▸ YOUR INSTRUCTIONS
What's wanted is each entry repeated verbatim, minus its images.

[Records excerpted from a collection]
________________________________________
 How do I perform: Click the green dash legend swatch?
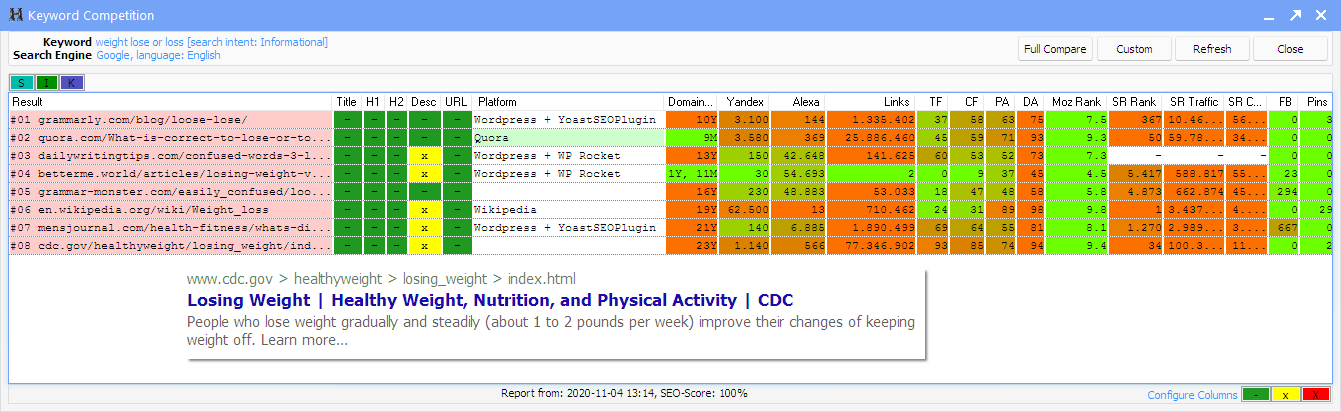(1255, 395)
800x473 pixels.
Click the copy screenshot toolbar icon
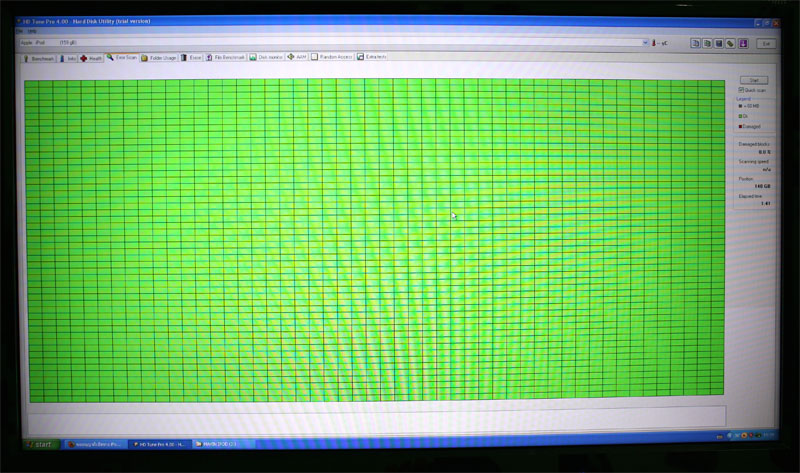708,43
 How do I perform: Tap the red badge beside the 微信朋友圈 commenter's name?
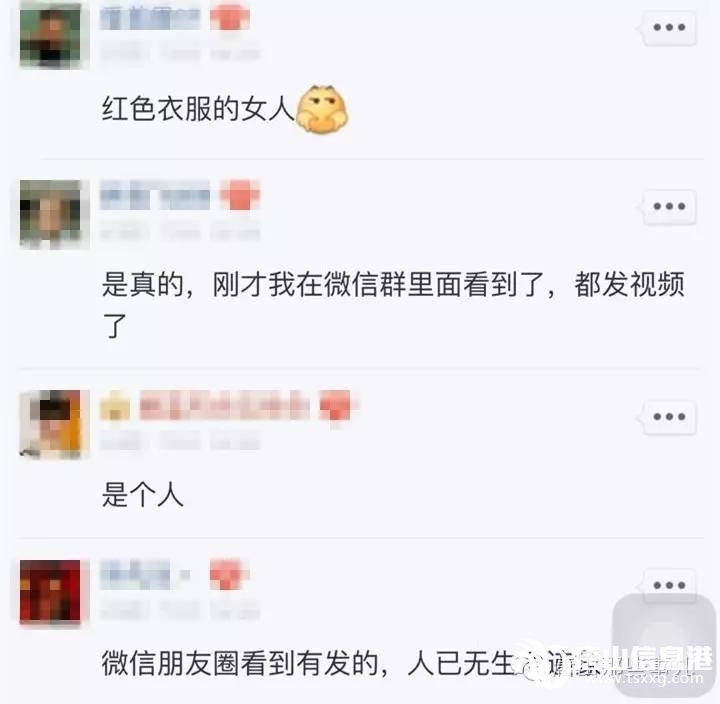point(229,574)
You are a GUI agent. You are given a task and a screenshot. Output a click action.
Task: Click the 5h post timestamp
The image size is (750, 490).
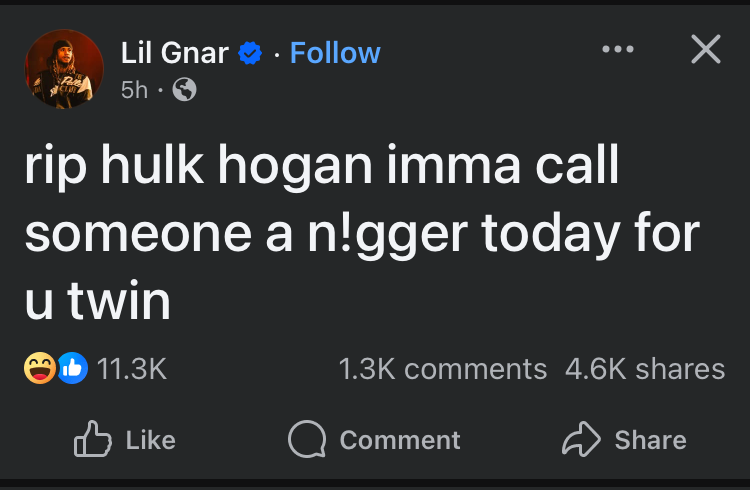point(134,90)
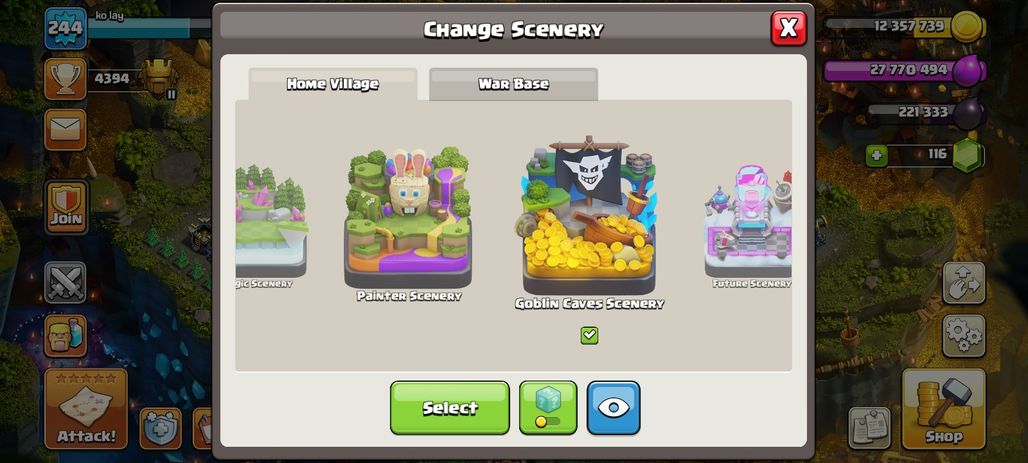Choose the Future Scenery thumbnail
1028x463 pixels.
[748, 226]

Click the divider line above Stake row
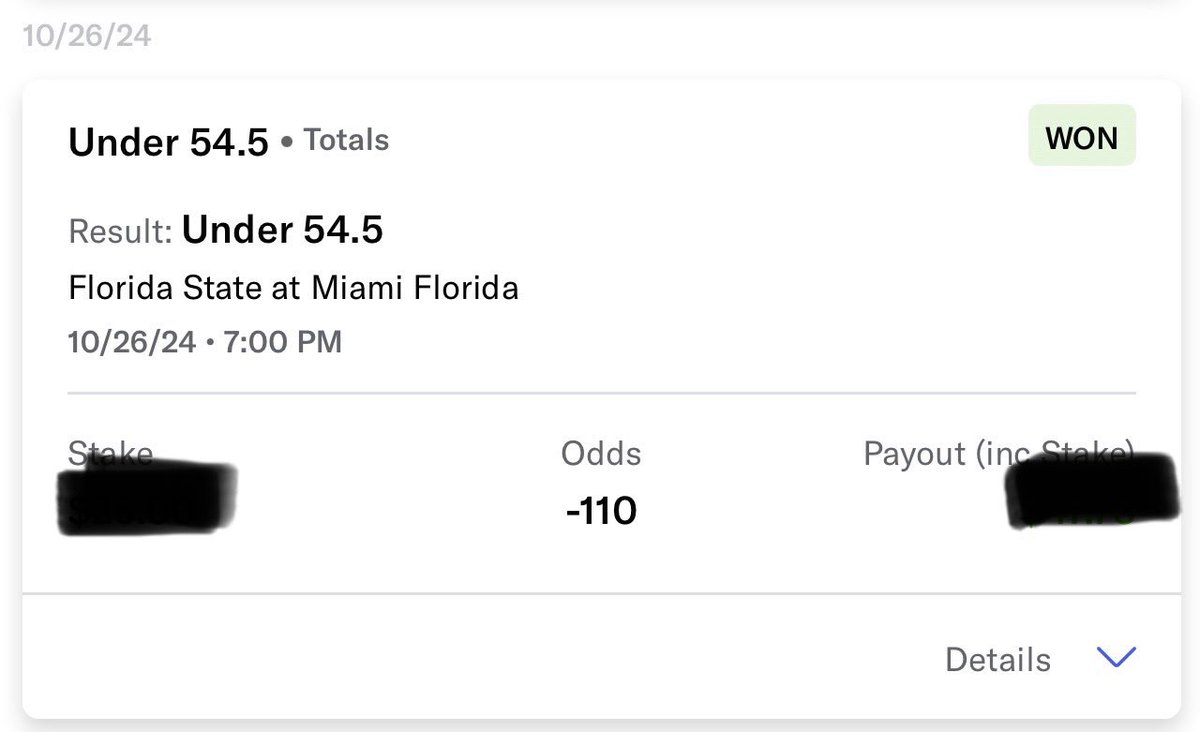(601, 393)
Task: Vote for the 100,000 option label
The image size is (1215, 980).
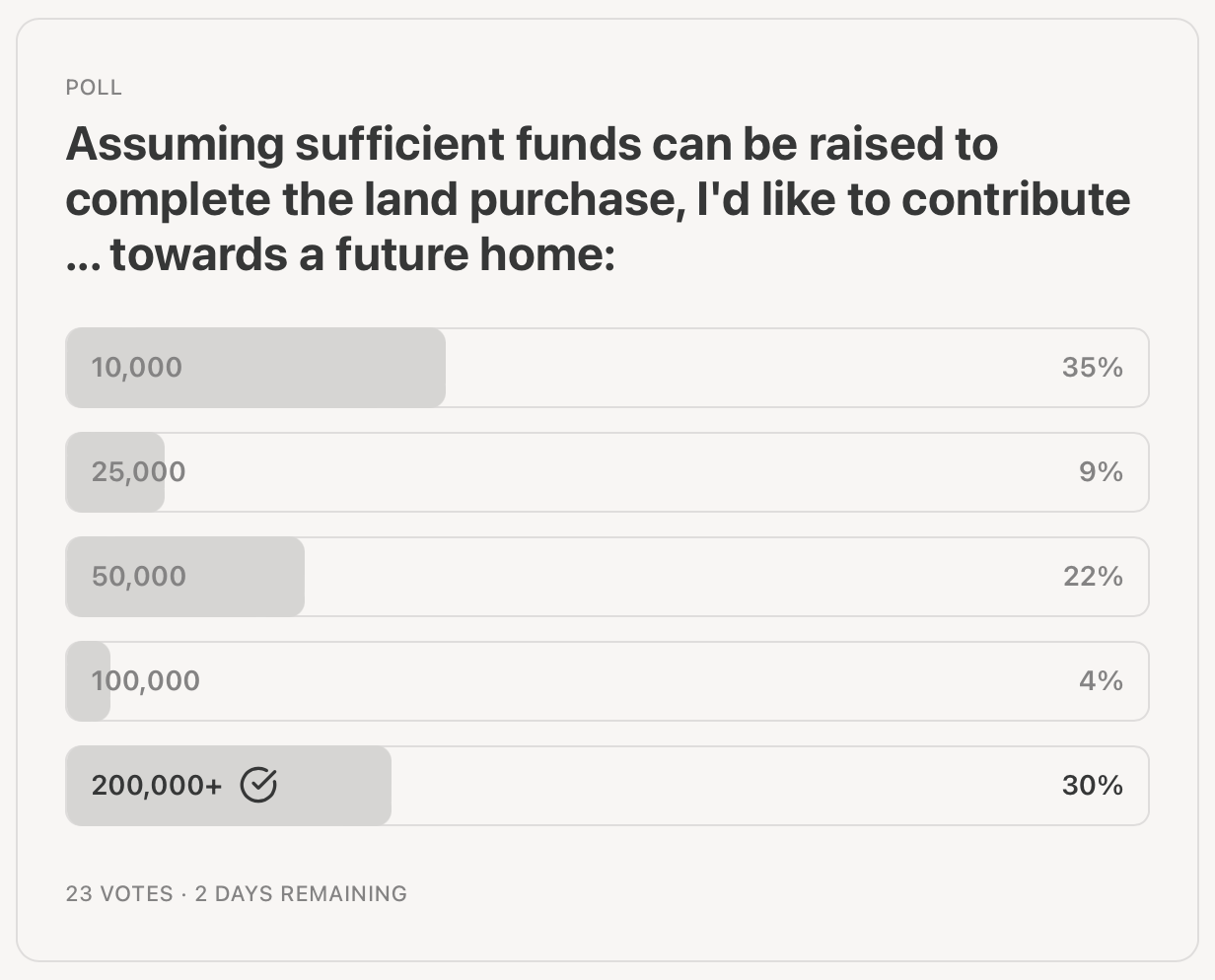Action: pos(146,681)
________________________________________
▸ PROBLEM SOLUTION
 How do I perform: Click the green dash legend swatch?
(1255, 395)
800x473 pixels.
Click the copy screenshot toolbar icon
708,43
 How do I perform: Tap the red badge beside the 微信朋友圈 commenter's name?
point(229,574)
You are a GUI agent. You are given a task and a screenshot. Output a click action.
Task: Click the 5h post timestamp
The image size is (750, 490).
point(134,90)
Choose the Future Scenery thumbnail
1028x463 pixels.
[748, 226]

Click the divider line above Stake row
(601, 393)
Task: Vote for the 100,000 option label
The image size is (1215, 980).
Action: pos(146,681)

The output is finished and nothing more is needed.